→ WHAT THE TASK REQUIRES:
Transcribe each line below word for word.

Items from a data source:
——————

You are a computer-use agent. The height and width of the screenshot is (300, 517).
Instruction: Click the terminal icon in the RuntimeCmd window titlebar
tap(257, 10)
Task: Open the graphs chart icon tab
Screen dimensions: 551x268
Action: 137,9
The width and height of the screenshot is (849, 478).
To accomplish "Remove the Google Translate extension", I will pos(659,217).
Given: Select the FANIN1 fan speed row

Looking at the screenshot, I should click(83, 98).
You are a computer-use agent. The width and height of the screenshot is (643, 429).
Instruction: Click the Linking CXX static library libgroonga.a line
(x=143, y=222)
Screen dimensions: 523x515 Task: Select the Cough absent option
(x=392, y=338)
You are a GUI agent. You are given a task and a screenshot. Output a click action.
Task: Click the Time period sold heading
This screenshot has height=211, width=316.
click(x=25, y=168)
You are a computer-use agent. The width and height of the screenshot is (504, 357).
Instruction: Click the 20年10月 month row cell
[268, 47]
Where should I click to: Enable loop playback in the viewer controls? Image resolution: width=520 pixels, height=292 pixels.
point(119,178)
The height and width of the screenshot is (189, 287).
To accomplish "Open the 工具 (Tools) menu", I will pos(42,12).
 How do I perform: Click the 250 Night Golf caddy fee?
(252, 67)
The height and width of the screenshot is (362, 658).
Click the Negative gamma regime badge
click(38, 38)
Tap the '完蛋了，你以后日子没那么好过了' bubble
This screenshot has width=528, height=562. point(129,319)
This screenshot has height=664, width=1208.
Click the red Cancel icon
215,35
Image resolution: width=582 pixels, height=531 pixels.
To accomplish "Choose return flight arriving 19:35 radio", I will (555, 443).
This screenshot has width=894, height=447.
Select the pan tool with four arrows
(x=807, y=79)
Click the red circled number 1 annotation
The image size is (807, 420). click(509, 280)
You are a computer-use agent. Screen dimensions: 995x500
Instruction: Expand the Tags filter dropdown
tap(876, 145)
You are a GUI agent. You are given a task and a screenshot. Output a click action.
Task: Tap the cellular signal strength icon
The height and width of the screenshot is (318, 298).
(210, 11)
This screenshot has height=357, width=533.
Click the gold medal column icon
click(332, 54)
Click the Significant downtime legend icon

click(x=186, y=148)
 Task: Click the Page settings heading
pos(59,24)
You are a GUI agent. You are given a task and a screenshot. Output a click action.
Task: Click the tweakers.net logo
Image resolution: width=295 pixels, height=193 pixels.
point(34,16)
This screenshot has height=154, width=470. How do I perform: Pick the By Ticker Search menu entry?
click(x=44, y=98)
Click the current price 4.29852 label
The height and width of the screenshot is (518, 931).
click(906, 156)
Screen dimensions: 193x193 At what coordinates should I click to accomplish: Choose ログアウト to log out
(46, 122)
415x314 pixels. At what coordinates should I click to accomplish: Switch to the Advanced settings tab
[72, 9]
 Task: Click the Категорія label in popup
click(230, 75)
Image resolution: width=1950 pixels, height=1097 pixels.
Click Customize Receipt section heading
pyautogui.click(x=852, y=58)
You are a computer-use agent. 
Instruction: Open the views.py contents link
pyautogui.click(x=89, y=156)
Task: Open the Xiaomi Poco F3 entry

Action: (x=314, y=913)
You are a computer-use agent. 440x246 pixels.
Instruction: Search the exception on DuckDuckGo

——————

→ FINISHED EXERCISE:
You are a computer-use agent. The height and width of the screenshot is (300, 517).
Instruction: Click the terminal icon in the RuntimeCmd window titlebar
tap(257, 10)
Task: Open the graphs chart icon tab
Screen dimensions: 551x268
Action: 137,9
The width and height of the screenshot is (849, 478).
To accomplish "Remove the Google Translate extension", I will pos(659,217).
Given: Select the FANIN1 fan speed row

Looking at the screenshot, I should click(83, 98).
You are a computer-use agent. The width and height of the screenshot is (643, 429).
Instruction: Click the Linking CXX static library libgroonga.a line
(x=143, y=222)
Screen dimensions: 523x515 Task: Select the Cough absent option
(x=392, y=338)
You are a GUI agent. You are given a task and a screenshot. Output a click action.
Task: Click the Time period sold heading
This screenshot has height=211, width=316.
click(x=25, y=168)
You are a computer-use agent. The width and height of the screenshot is (504, 357).
Instruction: Click the 20年10月 month row cell
[268, 47]
Where should I click to: Enable loop playback in the viewer controls? Image resolution: width=520 pixels, height=292 pixels.
point(119,178)
The height and width of the screenshot is (189, 287).
To accomplish "Open the 工具 (Tools) menu", I will pos(42,12).
 How do I perform: Click the 250 Night Golf caddy fee?
(252, 67)
The height and width of the screenshot is (362, 658).
Click the Negative gamma regime badge
click(38, 38)
Tap the '完蛋了，你以后日子没那么好过了' bubble
This screenshot has width=528, height=562. point(129,319)
This screenshot has height=664, width=1208.
Click the red Cancel icon
215,35
Image resolution: width=582 pixels, height=531 pixels.
To accomplish "Choose return flight arriving 19:35 radio", I will (555, 443).
This screenshot has width=894, height=447.
Select the pan tool with four arrows
(x=807, y=79)
Click the red circled number 1 annotation
The image size is (807, 420). click(509, 280)
You are a computer-use agent. Screen dimensions: 995x500
Instruction: Expand the Tags filter dropdown
tap(876, 145)
You are a GUI agent. You are given a task and a screenshot. Output a click action.
Task: Tap the cellular signal strength icon
The height and width of the screenshot is (318, 298).
(210, 11)
This screenshot has height=357, width=533.
Click the gold medal column icon
click(332, 54)
Click the Significant downtime legend icon

click(x=186, y=148)
 Task: Click the Page settings heading
pos(59,24)
You are a GUI agent. You are given a task and a screenshot. Output a click action.
Task: Click the tweakers.net logo
Image resolution: width=295 pixels, height=193 pixels.
point(34,16)
This screenshot has height=154, width=470. How do I perform: Pick the By Ticker Search menu entry?
click(x=44, y=98)
Click the current price 4.29852 label
The height and width of the screenshot is (518, 931).
click(906, 156)
Screen dimensions: 193x193 At what coordinates should I click to accomplish: Choose ログアウト to log out
(46, 122)
415x314 pixels. At what coordinates should I click to accomplish: Switch to the Advanced settings tab
[72, 9]
 Task: Click the Категорія label in popup
click(230, 75)
Image resolution: width=1950 pixels, height=1097 pixels.
Click Customize Receipt section heading
pyautogui.click(x=852, y=58)
You are a computer-use agent. 
Instruction: Open the views.py contents link
pyautogui.click(x=89, y=156)
Task: Open the Xiaomi Poco F3 entry

Action: (x=314, y=913)
You are a computer-use agent. 440x246 pixels.
Instruction: Search the exception on DuckDuckGo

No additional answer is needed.